Outro ponto destacado foi a rapidez no cumprimento da liminar do desembargador Divoncir Schreiner Maran. “Na decisão proferida pelo reclamado em plantão (DOC 15), consta na primeira página que a decisão foi encaminhada para cumprimento à primeira instância às 08:54 do dia 21.04. Este é mais um dado interessante, pois presume-se que haja diversas medidas apreciadas em sede de plantão em um feriado tão prolongado, mas aqui decorreu pouco mais de 40 minutos da liberação da decisão até o seu efetivo cumprimento, isto em tempos de trabalho remoto, via home office, em virtude da pandemia pela COVID-19, conforme autorizado por este E. Conselho desde meados de março deste ano”, frisou.

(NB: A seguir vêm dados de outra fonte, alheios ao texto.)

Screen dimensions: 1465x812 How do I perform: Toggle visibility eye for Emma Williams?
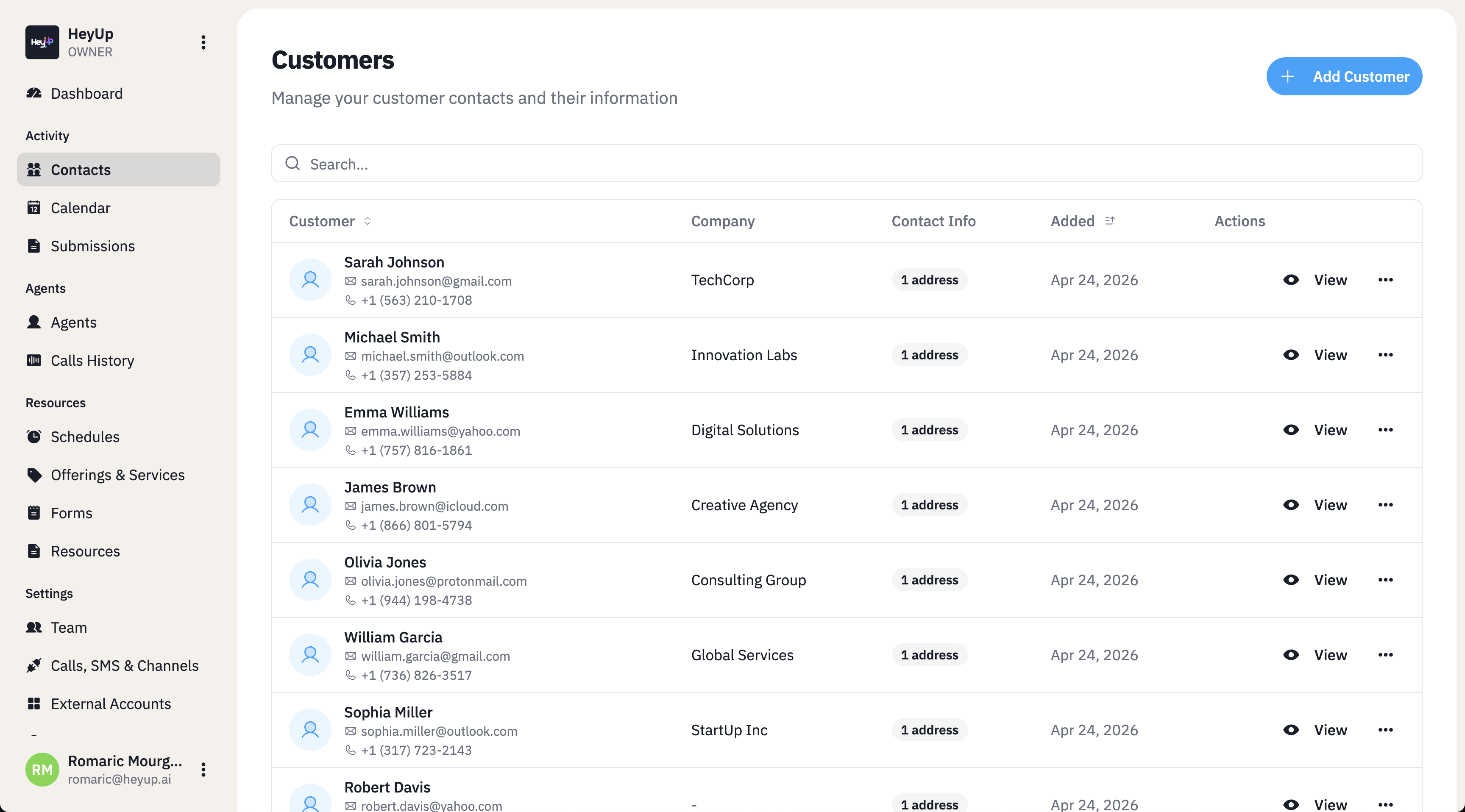click(x=1292, y=430)
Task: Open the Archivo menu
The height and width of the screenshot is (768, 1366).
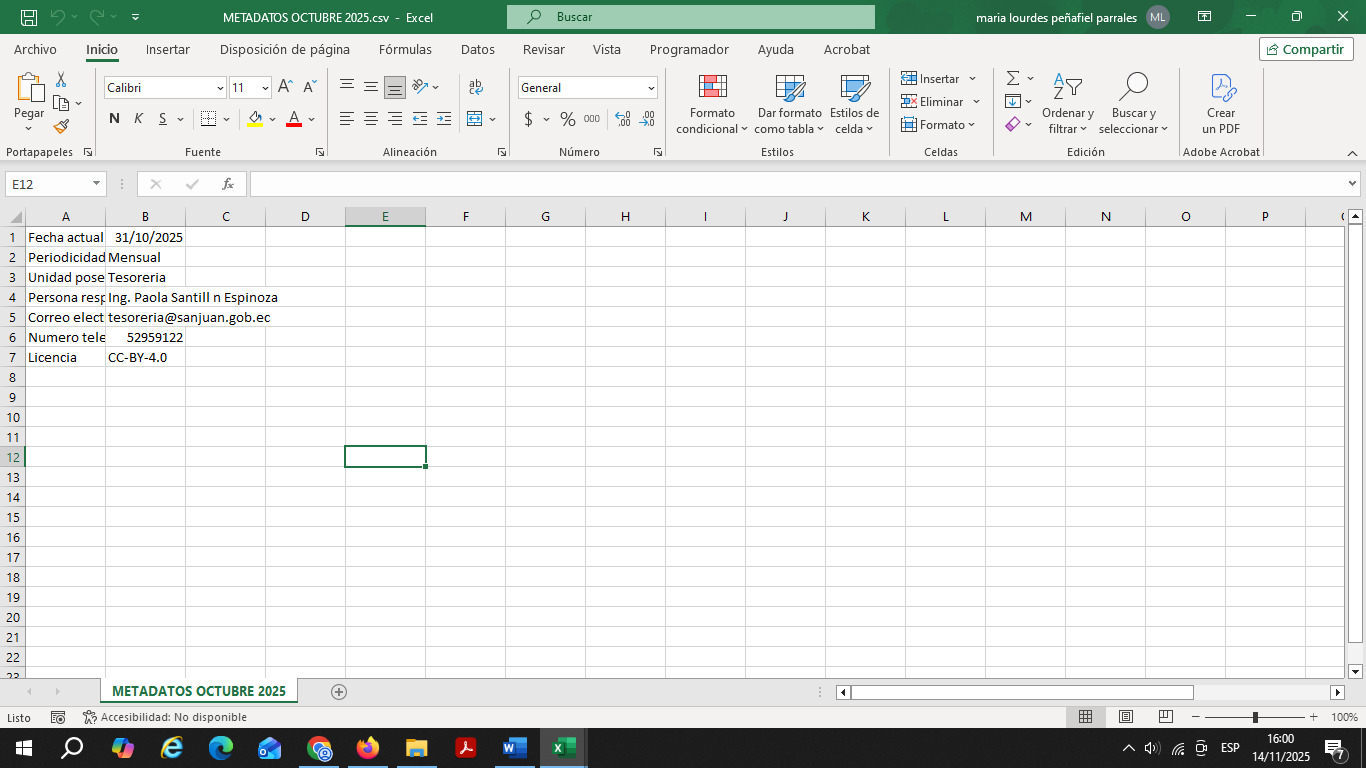Action: click(35, 49)

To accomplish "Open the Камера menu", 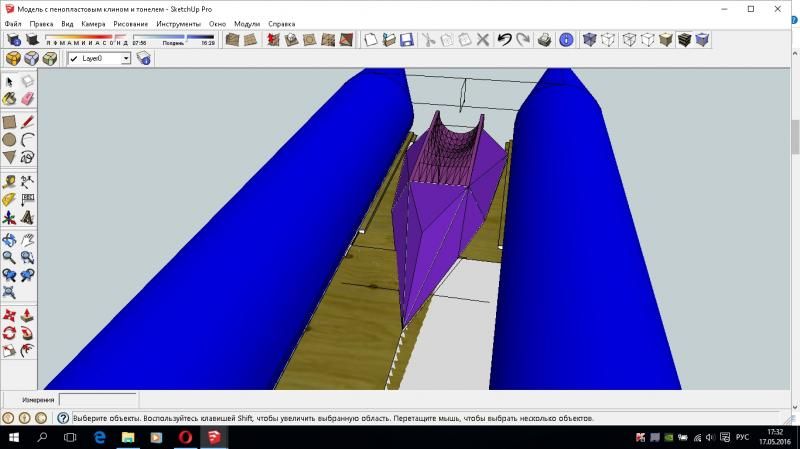I will [x=93, y=23].
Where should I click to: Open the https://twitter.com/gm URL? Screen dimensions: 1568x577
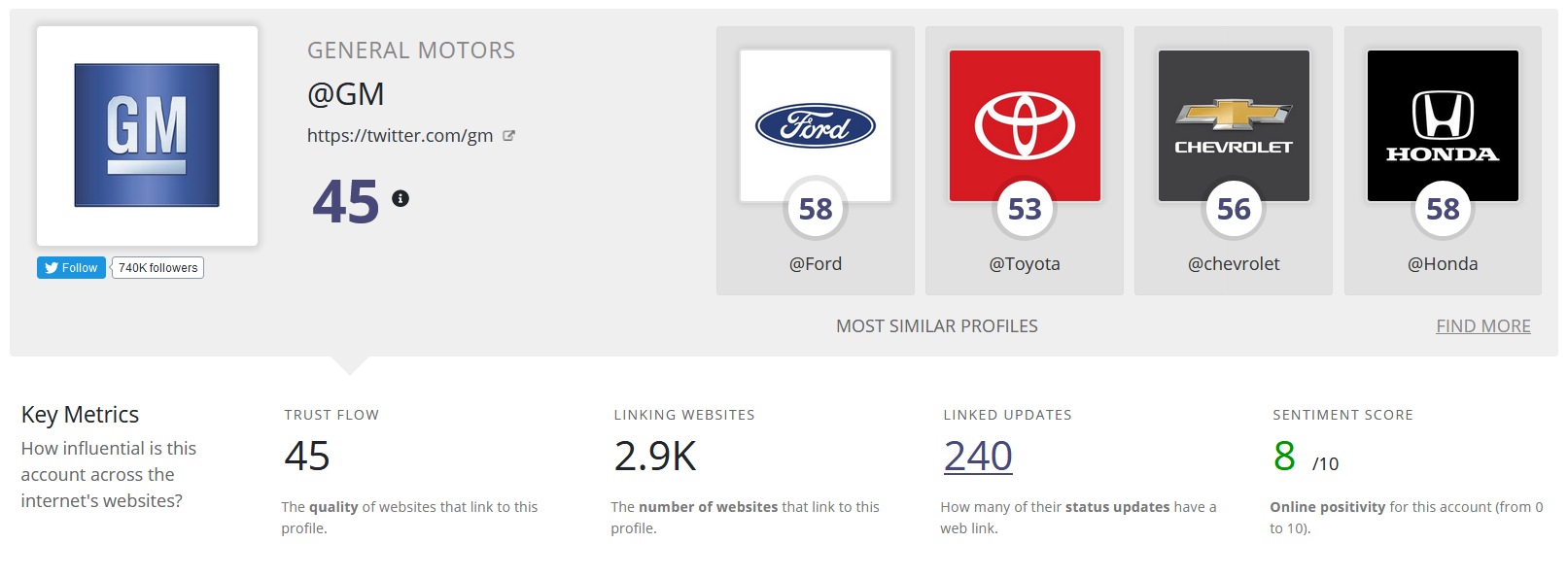click(401, 136)
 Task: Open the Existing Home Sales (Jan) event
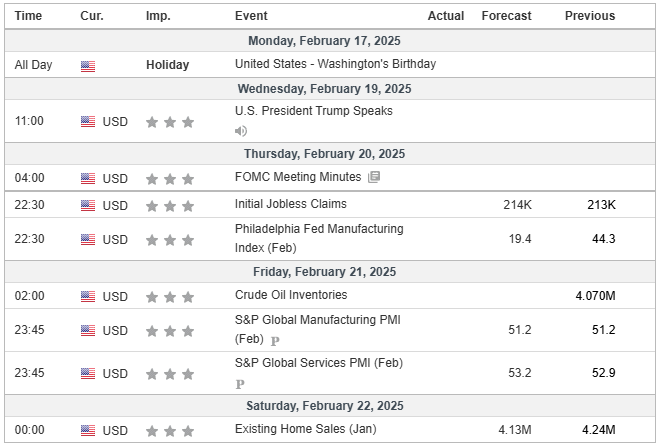(x=306, y=429)
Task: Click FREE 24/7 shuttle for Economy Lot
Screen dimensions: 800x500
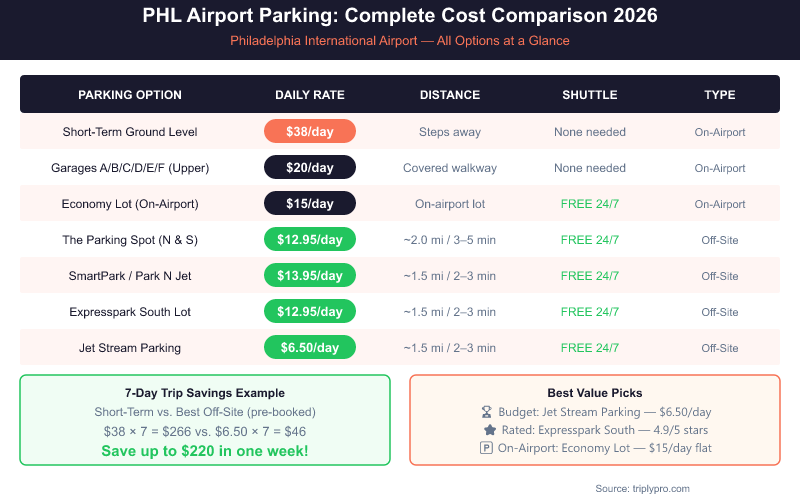Action: click(x=590, y=204)
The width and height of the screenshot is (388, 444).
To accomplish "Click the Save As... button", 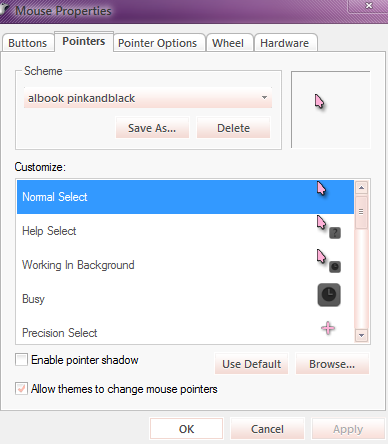I will (x=152, y=128).
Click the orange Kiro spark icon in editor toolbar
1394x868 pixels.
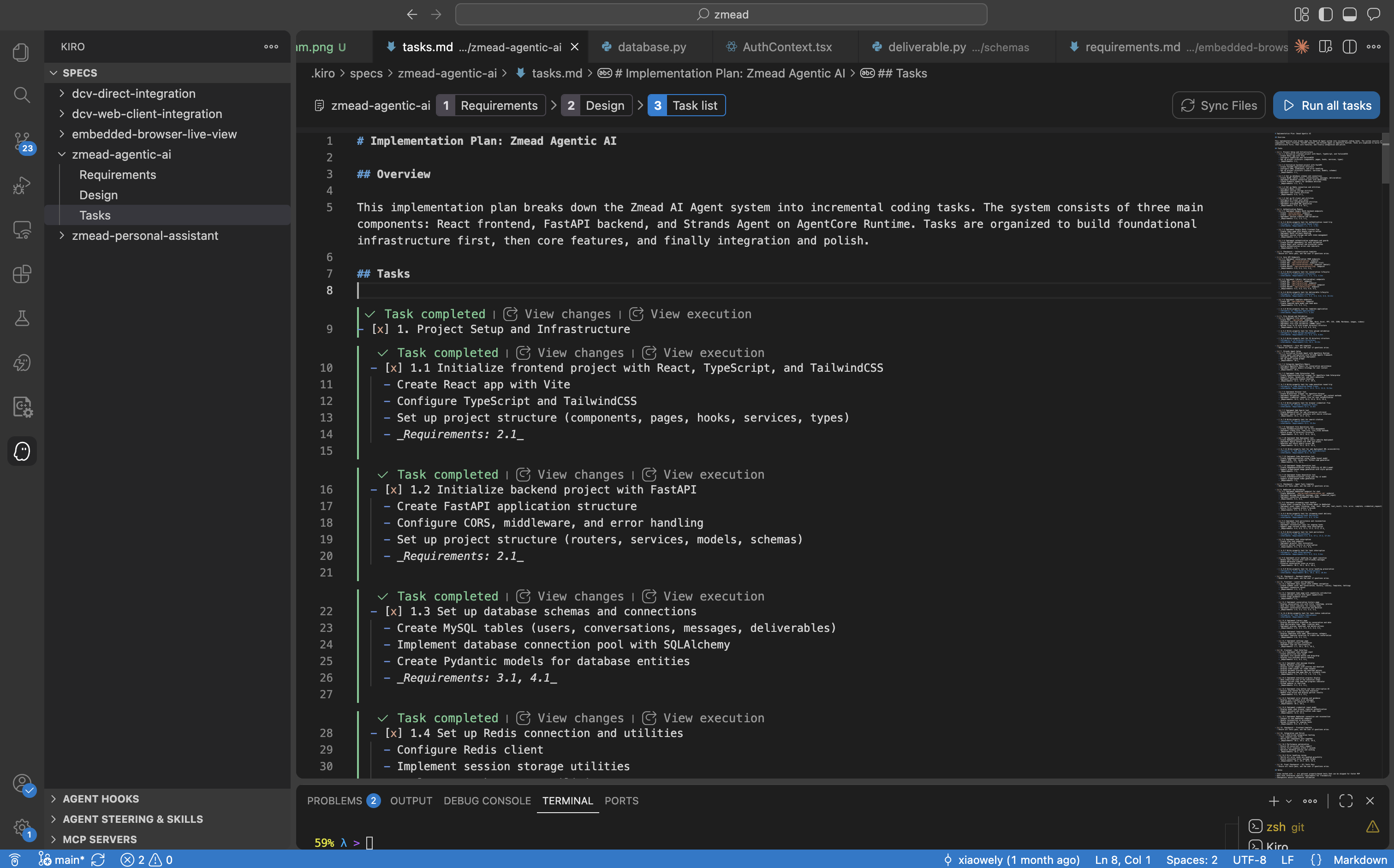point(1302,47)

A Agepen (Agência Estadual de Gestão do Sistema Penitenciário) só cumpriu a decisão no dia seguinte, ao meio-dia. “De acordo com o extrato do sistema integrado das forças de segurança do Estado de Mato Grosso do Sul (SIGO), sistema esse que o reclamante e todos que atuam na área criminal têm acesso aqui no Estado, a tornozeleira foi colocada no condenado às 12:08 do dia 22.04, ou seja, já em data e hora de expediente normal”, relatou.

Mesmo assim, Palermo conseguiu fugir. O desembargador Jonas Hass da Silva reassumiu o caso e revogou a prisão domiciliar do criminoso. No entanto, ele já tinha rompido a tornozeleira e desaparecido.